Since COVID, the digital era has advanced tenfold, but all paths lead back to the people themselves. The positives from AI implementation range from new functionality in administrative assignments to heightened productivity of employees. Perceiving the technological future can be stressful for many employees, but the commonality both decision-makers and workers can agree on is that AI is here to aid our companies, not threaten our positions.”
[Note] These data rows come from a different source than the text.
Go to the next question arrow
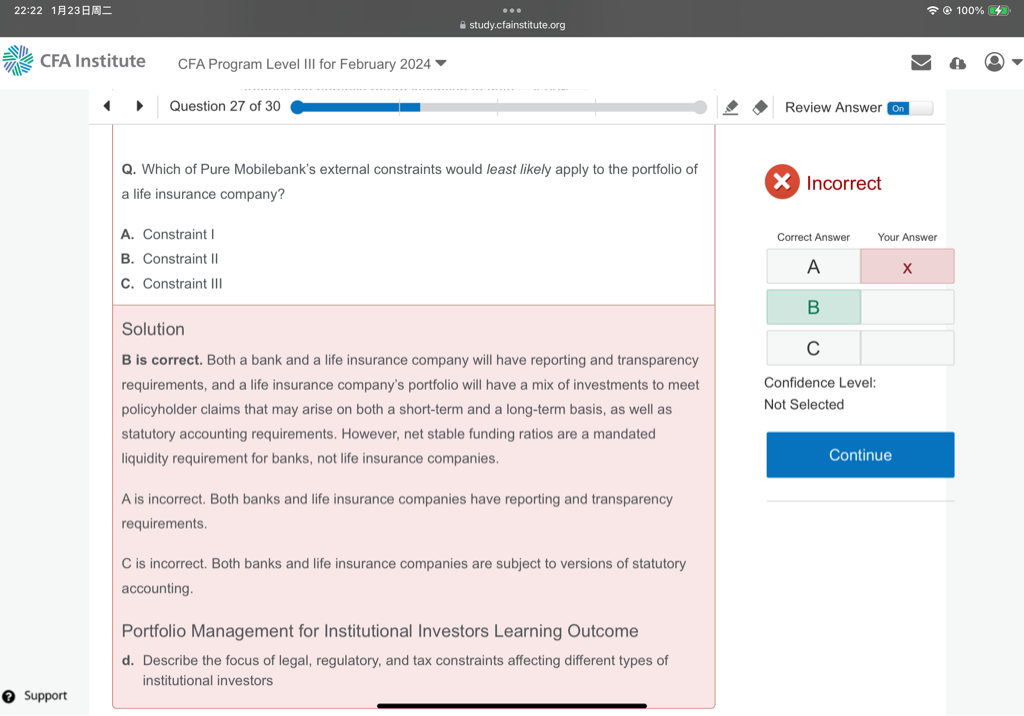tap(140, 106)
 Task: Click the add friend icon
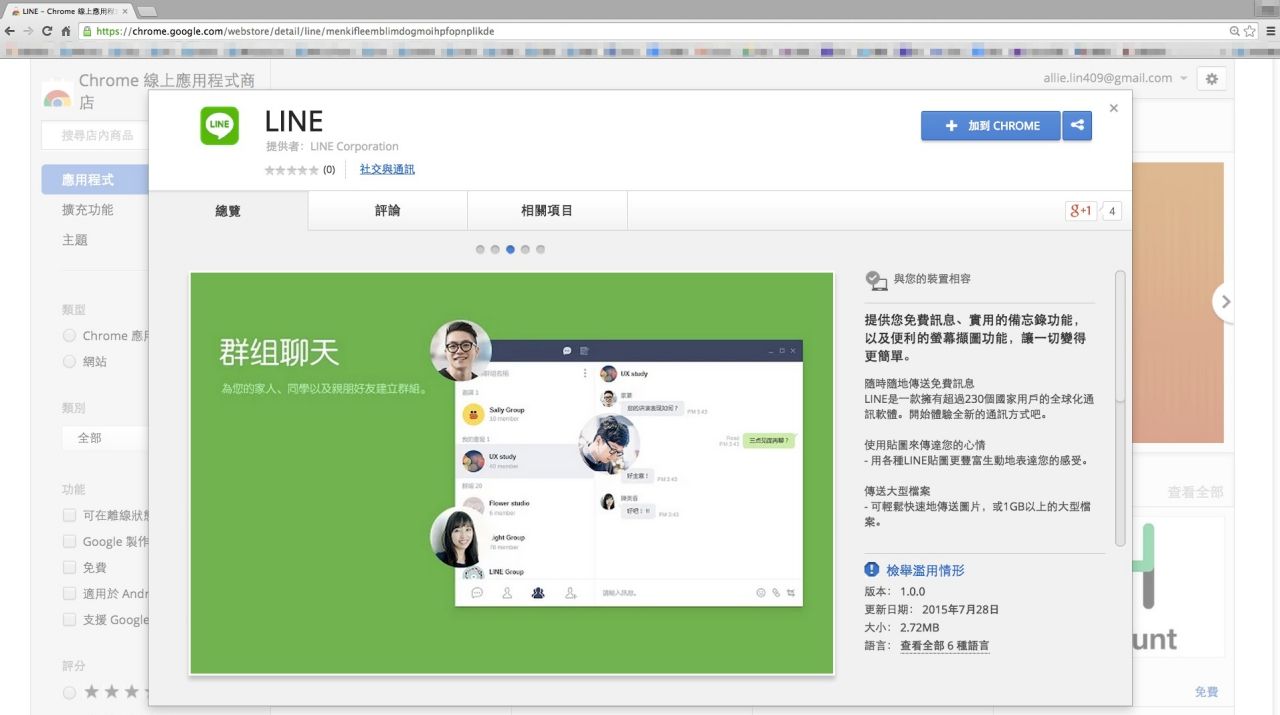[570, 593]
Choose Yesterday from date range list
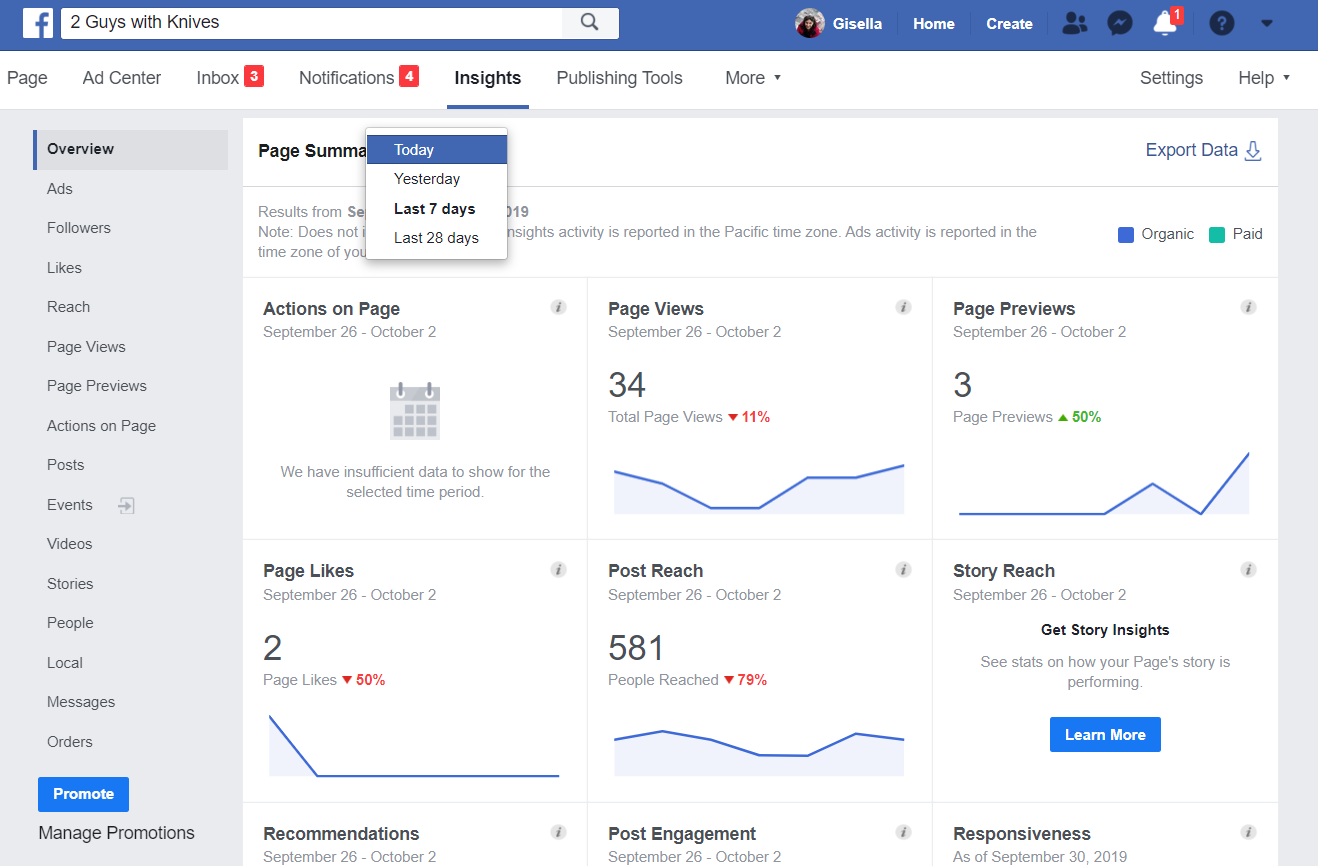 (427, 179)
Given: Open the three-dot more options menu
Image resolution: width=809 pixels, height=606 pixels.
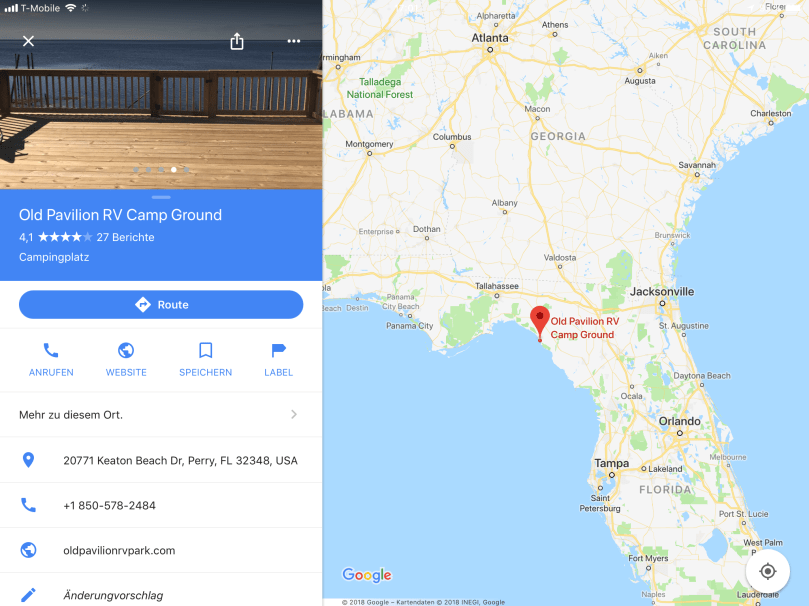Looking at the screenshot, I should point(294,41).
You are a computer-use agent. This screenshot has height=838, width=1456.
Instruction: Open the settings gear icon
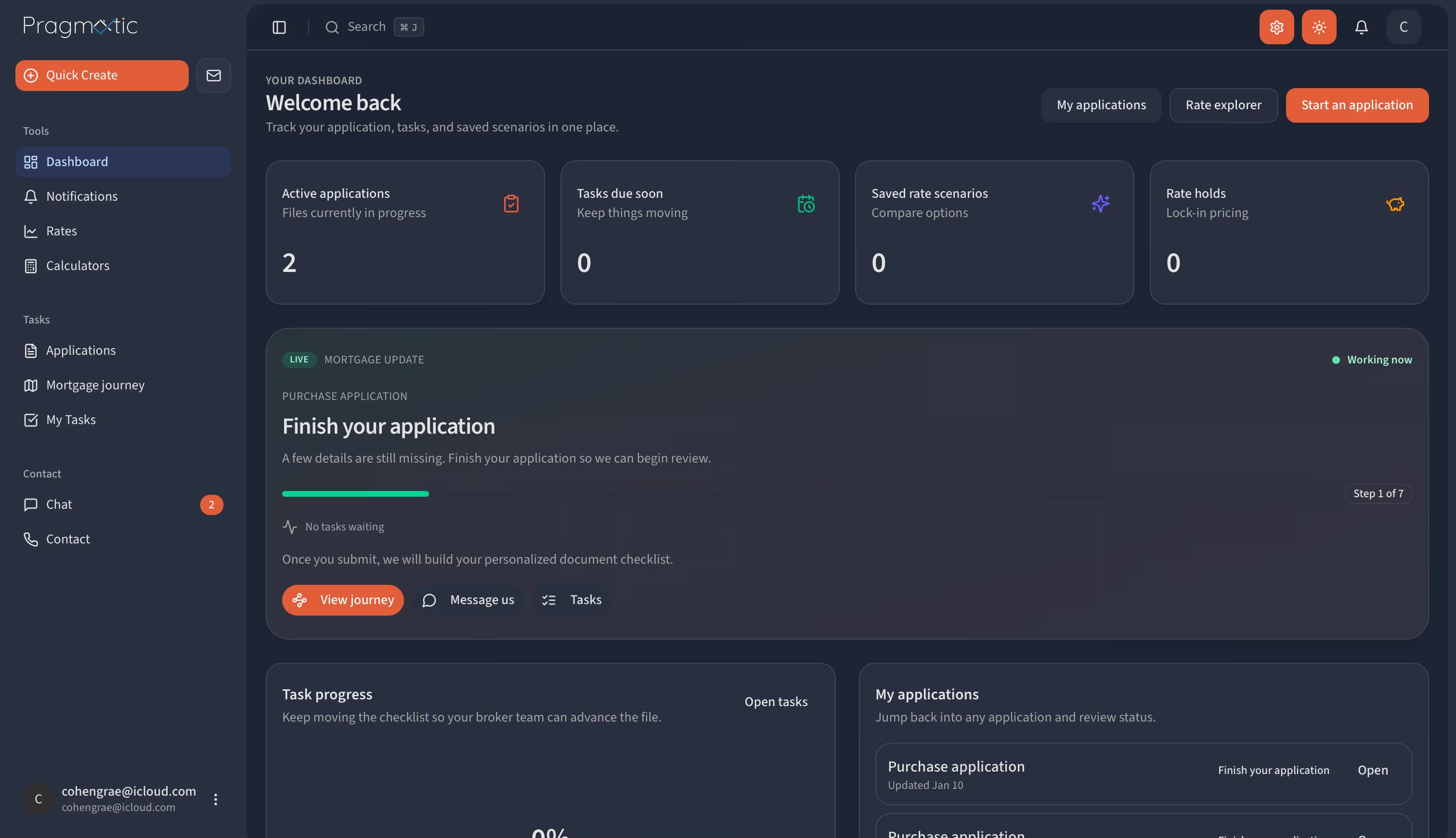(x=1276, y=26)
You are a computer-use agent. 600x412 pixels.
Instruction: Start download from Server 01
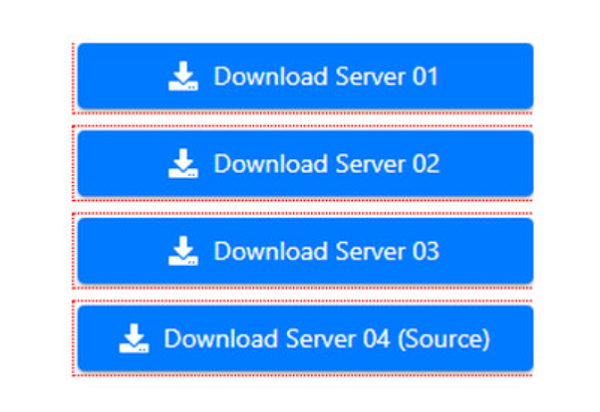[305, 76]
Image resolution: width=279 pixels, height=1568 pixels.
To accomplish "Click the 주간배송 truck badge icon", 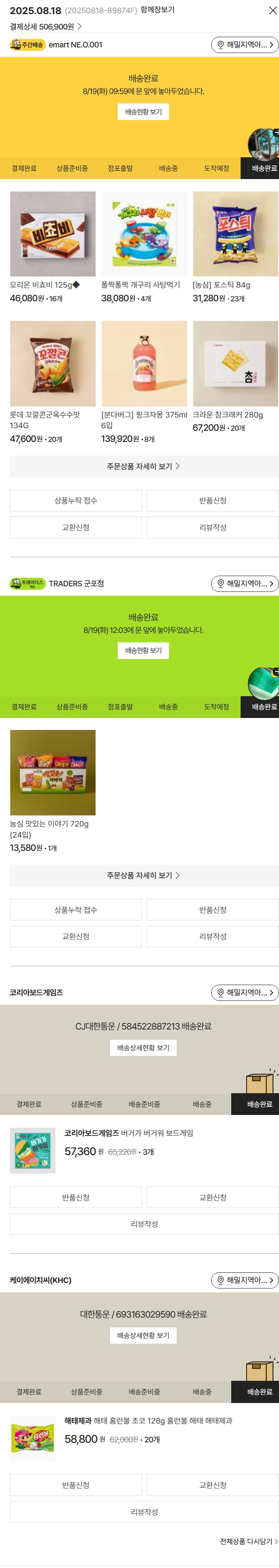I will pyautogui.click(x=27, y=45).

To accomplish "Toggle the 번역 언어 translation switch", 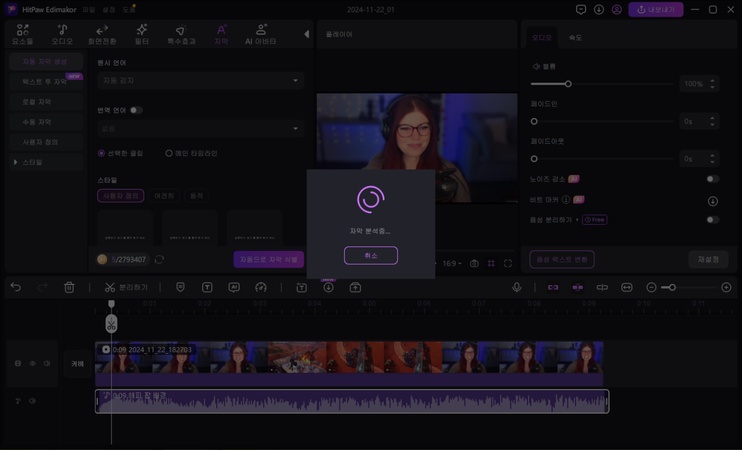I will 136,110.
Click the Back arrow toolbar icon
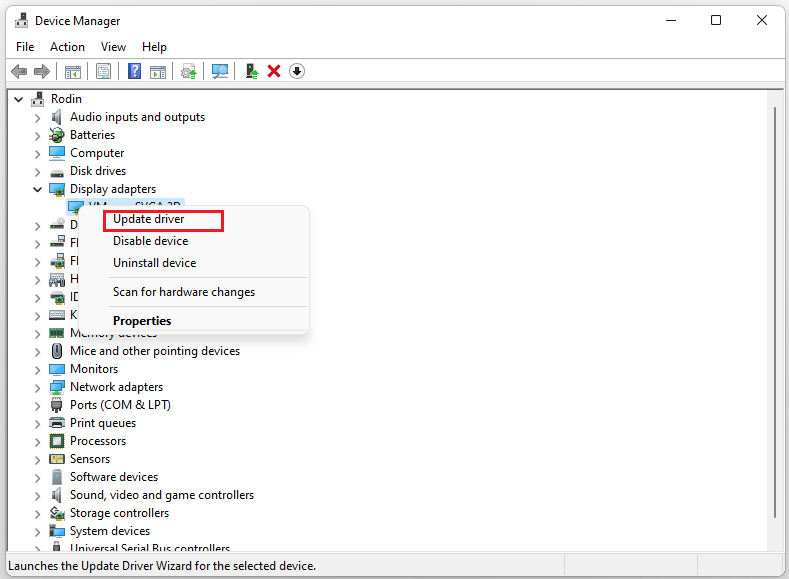The image size is (789, 579). [18, 71]
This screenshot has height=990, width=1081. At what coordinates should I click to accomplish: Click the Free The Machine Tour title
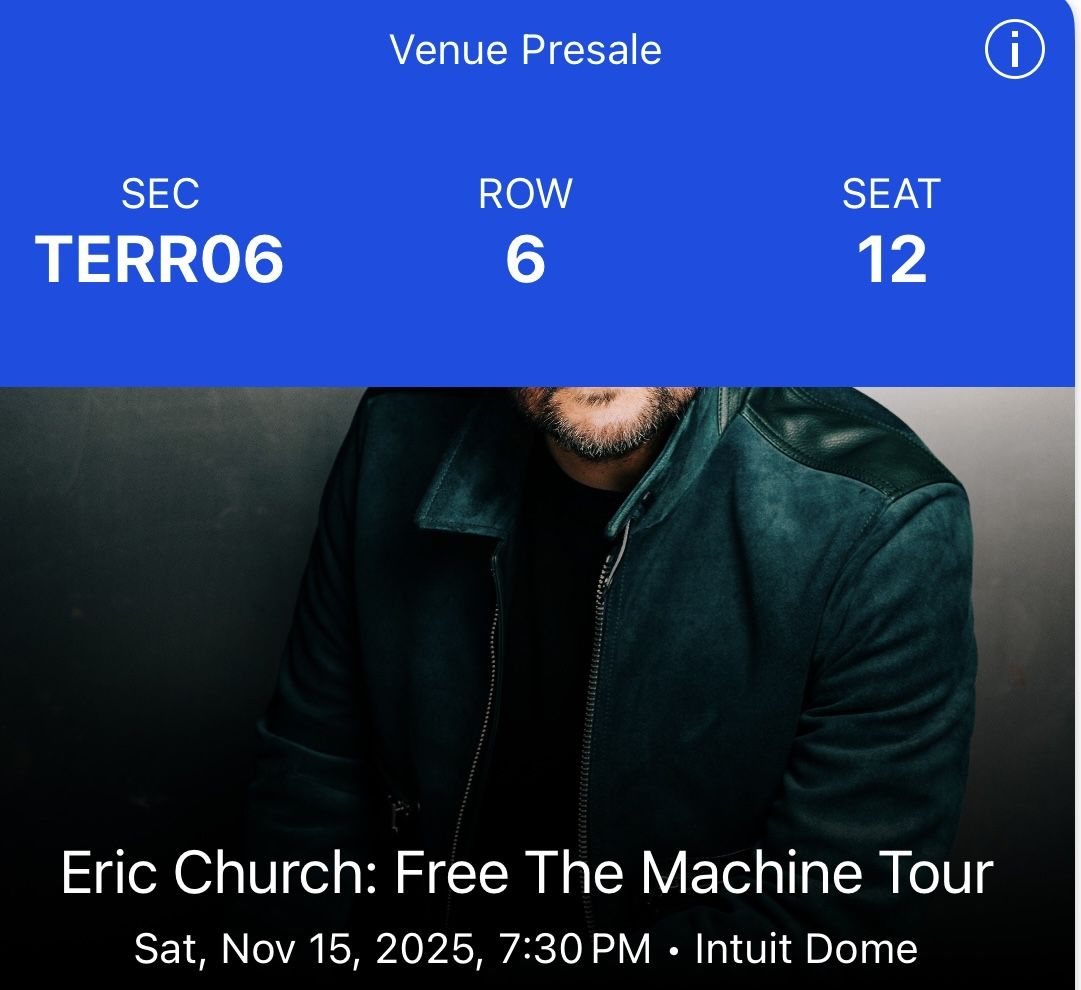(694, 873)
Orchestrating unstructured data holds the key to winning in the Next Data Cycle. Commentary by David Flynn, Co-founder and CEO of Hammerspace
“Globally distributed data makes it difficult for enterprises to really understand what they have, but more importantly to find and extract the value held within their digital assets. Instead of an asset that fully contributes value to the enterprise, under-utilized unstructured data becomes a rapidly expanding cost center. The last data cycle focused on structured data rooted in business intelligence, but this data cycle, driven by compute, orchestration and applications, leverages unstructured data to drive product innovation and business opportunity with AI, machine learning and analytics. The enterprises and public sector organizations that orchestrate these large amounts of unstructured data to algorithms will transform their businesses and ultimately win the race to reach the Next Data Cycle.”